Unlike scipy’s lu_factor function, this function does not perform any pivoting. Instead, as soon as a zero diagonal element is encountered, the function aborts.
- fe.eigen.count_neg_diag(a)[source]¶
Compute the number of negative diagonal elements in LDLt decomposition
Constructs the LDLt (or LU) decomposition of k and returns the number of negative diagonal elements.
- fe.eigen.sturm_check(k, m, e, bound='lu', group=True, tol=0.01, verbose=False)[source]¶
Performs a Sturm sequence check on the eigenvalues e.
When applying a shift s: ks = k - s * m, the number of negative diagonal elements in the LDLt decomposition (or the LU decomposition) is equal to the number of eigenvalues lower than s. This function uses that property to check the obtained eigenvalues.
- Parameters:
e – The eigenvalues found for the eigenproblem (k, m) bound: either ‘l’, ‘u’ or ‘lu’: specifies if a shift at the lower bound, the upper bound, or both is to be performed.
group – If True, a check around all eigenvalues as a group is done. If False, a check around each individual eigenvalue is performed.
tol – accuracy used to compute bounds around an eigenvalue. This value should be larger than the accuracy of the obtained eigenvalues.
verbose – If True, prints report.
- Returns:
bool – True if all checks pass, else False.
.. note:: The function currently does not check for clustered eigenvalues, – and therefore might be slighlty off the correct values if values are clustered.
- fe.eigen.flip(x)[source]¶
Flip vectors in x to make largest component positive.
x: a set of column vectors (n, p)
Returns the set x (n, p) with possibly some vector(s) flipped.
- fe.eigen.orthonormalize(x, m=None, i=0)[source]¶
Orthonormalize the vectors of x with respect to m.
- Parameters:
x – a set of p column vectors (n, p), p <= n
m – mass matrix (n, n). Defaults to an identity matrix.
i – the first vector to be orthonormalized, i <= p. This can be used to speed up the operations in case the first i-1 vectors are already orthonormal. The operations will only be performed for vectors i..p.
- Returns:
vectors (array(n, p-i)) – The p-i orthonormalized vectors.
lengths (array(p-i)) – The length factors of the p-i vectors.
- fe.eigen.compare(x, y)[source]¶
Compare the column vectors of x and y.
Returns the maximum 2-norm of the difference between columns vectors in the matrices x and y.
- fe.eigen.initial_vectors(k, m, p, randx=False)[source]¶
Compute initial values for p eigenvectors of k, m.
The first vector contains the diagonal of the mass matrix.

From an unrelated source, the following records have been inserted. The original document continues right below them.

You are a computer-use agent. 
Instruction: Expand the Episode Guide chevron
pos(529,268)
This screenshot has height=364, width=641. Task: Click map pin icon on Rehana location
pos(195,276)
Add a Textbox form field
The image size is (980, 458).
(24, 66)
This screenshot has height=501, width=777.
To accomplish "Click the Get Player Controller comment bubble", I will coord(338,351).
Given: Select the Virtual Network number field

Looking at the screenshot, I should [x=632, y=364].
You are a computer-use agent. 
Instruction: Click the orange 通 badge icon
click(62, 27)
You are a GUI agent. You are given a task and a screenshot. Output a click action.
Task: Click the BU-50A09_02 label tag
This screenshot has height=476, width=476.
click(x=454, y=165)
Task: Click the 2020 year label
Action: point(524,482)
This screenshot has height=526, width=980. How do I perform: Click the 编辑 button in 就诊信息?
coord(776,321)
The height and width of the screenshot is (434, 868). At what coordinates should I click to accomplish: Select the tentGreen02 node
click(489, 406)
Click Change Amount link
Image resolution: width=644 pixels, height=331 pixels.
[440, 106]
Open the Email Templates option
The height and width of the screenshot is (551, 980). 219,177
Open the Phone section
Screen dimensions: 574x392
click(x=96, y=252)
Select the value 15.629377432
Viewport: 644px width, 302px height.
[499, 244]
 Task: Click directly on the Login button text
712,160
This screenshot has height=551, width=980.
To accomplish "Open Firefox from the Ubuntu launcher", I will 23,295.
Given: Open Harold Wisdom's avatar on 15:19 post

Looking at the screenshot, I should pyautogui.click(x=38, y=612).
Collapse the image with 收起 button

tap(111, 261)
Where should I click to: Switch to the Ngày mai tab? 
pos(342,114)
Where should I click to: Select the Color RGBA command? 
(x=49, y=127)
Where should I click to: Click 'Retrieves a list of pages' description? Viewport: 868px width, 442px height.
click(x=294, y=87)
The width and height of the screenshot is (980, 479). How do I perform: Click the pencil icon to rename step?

The following vectors are unit vectors corresponding with the smallest kii/mii values (which would produce the smallest eigenvalues if all DOFs were uncoupled).
As an option, a random vector may be used as the last one, to enforce all DOFs being sollicited.
- fe.eigen.tjacobi(k, tol=1e-06, maxsweeps=20, verbose=False)[source]¶
Compute eigenvalues of a symmetric matrix using threshold jacobi method.
Solves the standard eigenproblem k.x = e.x, where k is a symmetric matrix.
The jacobi method consists in zeroing the off-diagonal elements by subsequent rotations. In this variant only elements larger than a given threshold are zeroed.
- Returns:
e (array(ndof)) – The eigenvalues of k in order of increasing eigenvalue.
x (array(ndof, ndof)) – The eigenvectors (columnwise) corresponding with the eigenvalues e.
- fe.eigen.gjacobi(k, m, tol=1e-06, maxsweeps=20, verbose=False)[source]¶
Compute eigenvalues of (k, m) using generalized jacobi method.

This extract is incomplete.